§ **ASSIGNMENT**:
Write every record out again exactly as given.

§ **MATERIAL TO PROCESS**:
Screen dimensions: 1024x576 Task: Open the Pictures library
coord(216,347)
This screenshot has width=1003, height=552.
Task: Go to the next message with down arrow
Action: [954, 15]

§ **OUTPUT FOR THIS TASK**:
Screen dimensions: 1024x576 Task: Open the Pictures library
coord(216,347)
This screenshot has width=1003, height=552.
Task: Go to the next message with down arrow
Action: [954, 15]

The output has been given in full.